Let There Be Earth
As a man I’ve only been able to know the experience of creating a world from a distance. Our children were conceived on the same day, the night of our wedding six years apart, the eve after the full moon of March, the Worm Moon for the worm trails appearing in the thawing earth, or the Sap Moon for the invisible waters shooting up against gravity from roots to branches to bring the frozen trees back to life. In the nine or ten months that follow, forty three and a half weeks (Zivar carries her children a few weeks longer than everyone else), she gives the substance of her body over to the creature she is forming. The child communicates to her in yearnings for sustenance. Make me out of roast chicken and popsicles cucumbers and almonds. Make me out of squash and coconut ice cream, out of ten thousand gallons of lemon water and fruit, bananas apples pears peaches nectarines. I am insatiable for flesh make me from the oozing liquid pink flesh of watermelons.

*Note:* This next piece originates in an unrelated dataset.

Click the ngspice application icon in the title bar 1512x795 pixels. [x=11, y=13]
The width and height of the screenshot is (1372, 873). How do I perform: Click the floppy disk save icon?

They commune in the material of dreams. Not two, but three dreamers sleep in the bed now. And the dreams of the forming child who still belongs partly to another world, the great pool of soul which is the body of God, her dreams penetrate the permeable bounds of the dreams of the mother and she wakes in the morning with dreams that are not her own. We lay in bed in the light of the morning, her belly plump and alive carrying a planet. She says: she was in my dream last night, she said my name is Ara. And we basked together in the magical revelation of the name. Who could say a word before the child who brings forth her own name without lips to speak? Ara, Aramaic for light, Latin for altar, a constellation of stars in that form, also a parrot, the colorful Macaws you’d picture red, blue, yellow, genus the Ara Macaw.
And birth itself ineffable. No drugs no numbing. Hours of screams and blood the visitation of a spirit part demon part goddess in that strange hospital room at Maimonides. She is untouchable and then she drops into the arms and whispers of our doula who is beside around her pain with the peace of the Venus of Willendorf. When the child is safe outside the womb, gratitude floods me, not for the baby but for the mother, who has crossed the threshold of death returning not with one life but two, she is multiplied.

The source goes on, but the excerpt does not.